Sunday, February 28, 2010

An Unintended Irony


Throughout the Winter Olympics, energy companies have been busy selling themselves to viewers. From the sheer volume of the advertising, one might think the United States was about to abandon fossil fuels entirely and that oil, gas, and coal were fighting a rearguard action.

Some of the ads, like those praising "clean coal" and linking it to national security, are simply misleading. "Clean coal" sounds good, but there is really no such thing. There are proposals to sequester the carbon emissions from coal-fired power plants and keep them out of the atmosphere, but none of these has been tried on a large scale, and there are real questions whether they would work at all.

My personal favorite among the ads is the one that touts America's Oil and Natural Gas and its many benefits. These are said to include jobs, transportation, food supply, electricity, warm houses—everything that makes America great. The spokeswoman who presents the ad is attractive and well-spoken; the graphics are engaging; and the message appears to be that we really need to keep drilling for oil. I say "appears to be" because nowhere in the ad is this stated explicitly. Nor does the ad talk about where we might find the magic fuels. That might be embarrassing because the U.S. has very small oil reserves, though it does have large natural gas reserves. It is, after all, an ad, not a strategic assessment.

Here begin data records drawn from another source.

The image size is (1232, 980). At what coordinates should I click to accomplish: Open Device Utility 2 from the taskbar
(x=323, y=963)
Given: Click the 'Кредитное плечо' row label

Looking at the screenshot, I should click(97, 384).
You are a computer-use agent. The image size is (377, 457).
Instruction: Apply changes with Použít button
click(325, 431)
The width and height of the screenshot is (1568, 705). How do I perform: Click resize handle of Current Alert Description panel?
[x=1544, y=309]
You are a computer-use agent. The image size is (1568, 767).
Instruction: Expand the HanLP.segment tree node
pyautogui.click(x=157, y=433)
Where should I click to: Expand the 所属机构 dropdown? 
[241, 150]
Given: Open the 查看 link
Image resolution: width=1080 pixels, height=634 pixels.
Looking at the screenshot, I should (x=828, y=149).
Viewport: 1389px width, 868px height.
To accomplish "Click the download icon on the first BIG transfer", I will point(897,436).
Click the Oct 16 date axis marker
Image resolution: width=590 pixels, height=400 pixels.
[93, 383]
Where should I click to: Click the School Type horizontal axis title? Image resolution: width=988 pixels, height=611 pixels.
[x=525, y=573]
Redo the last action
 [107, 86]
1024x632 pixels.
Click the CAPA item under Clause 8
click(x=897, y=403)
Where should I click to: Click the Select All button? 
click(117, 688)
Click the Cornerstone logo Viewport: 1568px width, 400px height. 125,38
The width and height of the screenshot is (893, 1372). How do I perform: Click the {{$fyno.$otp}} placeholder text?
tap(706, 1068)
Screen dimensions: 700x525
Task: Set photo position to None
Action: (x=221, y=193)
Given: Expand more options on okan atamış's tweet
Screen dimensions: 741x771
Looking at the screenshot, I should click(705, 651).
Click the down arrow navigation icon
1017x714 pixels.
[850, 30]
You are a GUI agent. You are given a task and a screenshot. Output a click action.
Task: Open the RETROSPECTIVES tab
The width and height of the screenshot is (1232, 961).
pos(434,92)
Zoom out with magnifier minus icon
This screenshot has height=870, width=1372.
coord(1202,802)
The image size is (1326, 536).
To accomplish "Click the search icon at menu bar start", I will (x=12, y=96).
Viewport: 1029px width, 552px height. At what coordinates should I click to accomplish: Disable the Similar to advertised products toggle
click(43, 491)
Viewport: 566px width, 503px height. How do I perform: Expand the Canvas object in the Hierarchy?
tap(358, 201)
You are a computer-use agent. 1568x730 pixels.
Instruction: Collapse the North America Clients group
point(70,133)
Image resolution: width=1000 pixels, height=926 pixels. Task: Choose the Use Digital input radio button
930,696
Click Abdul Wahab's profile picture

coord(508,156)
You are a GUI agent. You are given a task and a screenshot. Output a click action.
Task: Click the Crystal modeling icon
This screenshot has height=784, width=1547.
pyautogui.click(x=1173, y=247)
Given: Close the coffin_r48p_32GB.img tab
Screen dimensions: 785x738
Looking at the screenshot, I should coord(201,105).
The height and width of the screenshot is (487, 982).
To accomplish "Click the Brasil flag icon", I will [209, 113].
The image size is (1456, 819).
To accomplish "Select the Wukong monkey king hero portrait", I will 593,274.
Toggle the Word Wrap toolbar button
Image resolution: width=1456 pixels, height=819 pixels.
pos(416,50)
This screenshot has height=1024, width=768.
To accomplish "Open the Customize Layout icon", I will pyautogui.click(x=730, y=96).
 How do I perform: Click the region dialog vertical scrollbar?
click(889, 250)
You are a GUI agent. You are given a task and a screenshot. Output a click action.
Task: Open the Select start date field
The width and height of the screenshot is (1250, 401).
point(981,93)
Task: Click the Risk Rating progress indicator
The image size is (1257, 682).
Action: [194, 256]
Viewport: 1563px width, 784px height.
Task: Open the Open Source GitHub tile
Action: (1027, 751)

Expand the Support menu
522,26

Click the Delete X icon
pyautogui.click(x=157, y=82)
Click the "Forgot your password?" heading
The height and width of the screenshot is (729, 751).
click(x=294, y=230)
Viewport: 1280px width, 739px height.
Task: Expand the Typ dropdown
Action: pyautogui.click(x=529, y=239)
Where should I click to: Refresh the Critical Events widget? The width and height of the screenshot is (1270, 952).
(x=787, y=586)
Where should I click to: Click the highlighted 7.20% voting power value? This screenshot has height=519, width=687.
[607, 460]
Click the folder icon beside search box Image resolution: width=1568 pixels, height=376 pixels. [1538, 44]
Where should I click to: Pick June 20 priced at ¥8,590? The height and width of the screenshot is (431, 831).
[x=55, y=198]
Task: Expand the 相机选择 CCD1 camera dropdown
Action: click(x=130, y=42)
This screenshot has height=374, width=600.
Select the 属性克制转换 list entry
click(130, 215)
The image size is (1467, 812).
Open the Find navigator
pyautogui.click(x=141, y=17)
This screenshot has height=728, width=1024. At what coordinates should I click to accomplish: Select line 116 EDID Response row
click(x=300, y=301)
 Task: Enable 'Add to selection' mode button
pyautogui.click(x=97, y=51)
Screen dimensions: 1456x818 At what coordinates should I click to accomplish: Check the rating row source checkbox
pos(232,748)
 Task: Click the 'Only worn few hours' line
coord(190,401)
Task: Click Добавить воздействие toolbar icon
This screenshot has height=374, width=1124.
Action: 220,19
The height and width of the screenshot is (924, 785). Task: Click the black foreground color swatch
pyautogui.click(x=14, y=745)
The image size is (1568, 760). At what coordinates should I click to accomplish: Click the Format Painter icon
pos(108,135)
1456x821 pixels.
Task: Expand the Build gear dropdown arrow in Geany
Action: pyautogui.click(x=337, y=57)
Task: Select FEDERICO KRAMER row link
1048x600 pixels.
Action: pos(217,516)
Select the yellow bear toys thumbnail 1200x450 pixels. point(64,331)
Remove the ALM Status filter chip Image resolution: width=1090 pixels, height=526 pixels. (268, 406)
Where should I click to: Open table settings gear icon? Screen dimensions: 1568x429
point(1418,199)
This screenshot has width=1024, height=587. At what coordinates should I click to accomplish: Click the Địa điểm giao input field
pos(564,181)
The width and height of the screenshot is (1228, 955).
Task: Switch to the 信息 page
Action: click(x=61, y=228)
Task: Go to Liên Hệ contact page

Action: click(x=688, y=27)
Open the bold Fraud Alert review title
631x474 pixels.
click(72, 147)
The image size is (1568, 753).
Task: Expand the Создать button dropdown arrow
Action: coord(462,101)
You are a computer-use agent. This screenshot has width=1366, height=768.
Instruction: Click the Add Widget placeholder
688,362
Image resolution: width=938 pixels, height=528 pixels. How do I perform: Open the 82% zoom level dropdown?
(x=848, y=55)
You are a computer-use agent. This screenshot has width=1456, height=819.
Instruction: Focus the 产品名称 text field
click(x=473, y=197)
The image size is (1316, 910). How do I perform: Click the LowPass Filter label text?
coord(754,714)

Watching this ad while reading The Omnivore's Dilemma, Michael Pollan's excellent natural history of four meals, I realized that, with a few changes in wording, the ad could actually present a very good case against continued dependence on fossil fuels. Pollan's first meal is a fast food lunch bought at MacDonald's. He traces in fascinating detail how the beef and chicken for the lunch are produced—using fossil fuels to make fertilizer to grow the corn to feed the animals, truck the animals from pasture to feedlot, and truck the meat from slaughterhouse to processing plant and then from processing plant to the various fast food restaurants where it is sold. In the end, he concludes that when we eat a fast food hamburger, we are indirectly consuming large amounts of oil. Most of the food that most Americans eat depends on fossil fuels. Our food system as now constituted would be in serious trouble without them.

So, and more directly, with the other benefits of American Oil and Natural Gas. Our transportation sector uses fossil fuels. Commerce depends on fossil fuels. Electricity depends on fossil fuels, though that is slowly changing. And so on.

The problem is that the supply of oil and natural gas is finite, and our dependence on oil in particular pollutes and warms the globe and makes us vulnerable to changes in the politics of the oil-rich countries. The fact that our food system would be in trouble without fossil fuels says more about the food system than it does about the virtues of oil. A politically-motivated rise in oil prices—even the threat of such a rise—sends shock waves throughout the world economy. (It did, though this is barely remembered now, in the early 1970s.)

The writers of the ad clearly did not intend to bring us up short and make us realize how precarious our position really is. And few will understand the implications of the ad in this way. But by showing how important fossil fuels are in our lives, this ad almost performs a public service—because it also shows how dependent we are on an expensive and ultimately dangerous energy source.

Sunday, February 14, 2010

The Great Snowpocalypse

It has been snowing in Philadelphia—a lot. Since February 5, the city has had over 40 inches of snow from two blizzards in rapid succession. Just before Christmas, the city got nearly 24 inches. Altogether, the winter of 2009-2010 has set a new record for snowfall in the city, with just under six weeks until the official beginning of spring.

Philadelphia is not the only city with record snowfalls. Washington, DC, and other mid-Atlantic cities are also recovering from unprecedented blizzards. As I write this, the only state which has no snow anywhere within its borders is Hawaii. It has been a hard winter.

Climate skeptics, not surprisingly, are energized. They point to the blizzards of 2010 as further evidence that warnings about global warming are based, not on science, but on hysteria. One has only to look out the window to see that winter is still with us. Quod erat demonstrandum.

Not quite. Climate science does not provide a weather forecast for the next week. It is about long-term trends, not tomorrow's rainfall (or snowfall). And if science were simply about looking out one's window, all of us would still think the sun revolved around the earth.

What is more embarrassing for the skeptics—or should be—is that some climate scientists actually predict stronger winter storms for the northeastern United States. Writing in the New Republic, Bradford Plumer gives a good summary of the evidence.

Climate skeptics like Rep. Jim Inhofe (R-OK) will not be convinced by mere evidence. Inhofe believes climate science is a hoax and once cited a work of fiction (Michael Crichton's State of Fear) in support of his arguments to the House of Representatives.

Skeptics who are open to persuasion, however, can draw no comfort from the mounds of snow outside their windows. The consensus among climate scientists is that temperatures will rise—and they have; that glaciers will melt—and they have; and that weather patterns will change. Record snow in a city where blizzards are uncommon, like Philadelphia, may be evidence of a change in weather patterns. It may not. What it certainly does not show is that the scientific consensus is wrong.